Global leaders in the shale gas debate gathered in Preston to discuss the economic and environmental benefits it can bring to the region.
The event comes just days into Lancashire County Council’s public inquiry into two proposed sites in Fylde; its prestigious line up included Steven Tindale, the former executive director of Greenpeace who said: "Natural gas has an important role to play in tackling climate change by substituting for much dirtier coal in electricity generation. If we're going to continue using gas, then it's better to produce our own rather than import Liquefied Natural Gas from places like Qatar because that has a higher carbon footprint.
"UK shale gas can be part of the gas mix, provided it is well regulated."
Steven’s comments come just months after his September 2015 Green Alliance report in which he stated that, provided fracking is well regulated to minimise emissions of methane, it does not result in higher emissions than conventional gas extraction does.

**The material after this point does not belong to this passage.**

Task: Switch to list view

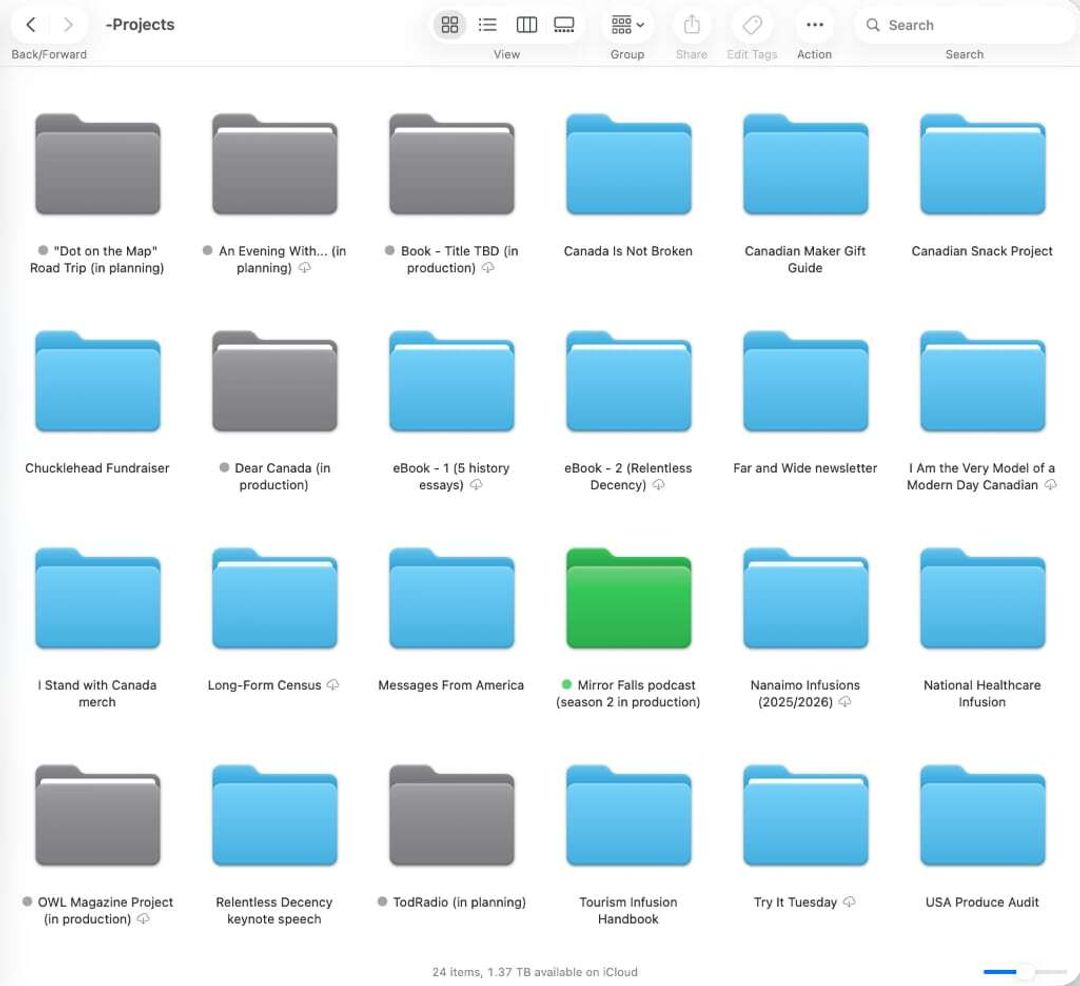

Another high profile contributor was Kathryn Klaber of The Klaber Group and founder and former CEO of the Marcellus Shale Coalition in Pennsylvania. She joined by WebEx live from the US to share her observations about how the supply chain developed around onshore shale development there. “The active engagement of local businesses in the shale supply chain represented one of the most important aspects of developing the Marcellus basin.
“These local companies found new markets for their products and services close to home, they were trusted community advocates of safe development of the resource, and they helped the industry leaders quickly adapt to the many nuances of operating in a new geography.”
The event was hosted by the Institute of Directors Lancashire branch at Preston Minster and in attendance was both the IoD’s energy policy director Dan Lewis and Lancashire branch chair Lee Petts who said: “The potential of this industry in Lancashire is vast and those around the debate are well aware of the economic merits, but what fascinated guests here was the advocacy of a former Greenpeace director and the possible environmental gains to be had.
“It’s the lesser discussed element and something I believe we should bring more into the narrative.”
The IoD’s stance on the topic was last published as part of a 2013 report which cited that shale gas development could create tens of thousands of jobs, reduce imports, generate significant tax revenue and support British manufacturing. Reinforcing that stance, Dan Lewis concluded: “Findings continue to indicate the positive environmental and economic benefits – including the creation of 74,000 jobs. What we have heard tonight, especially from US experts in this field who are already underway with extraction programmes, seems to reinforce that opinion.”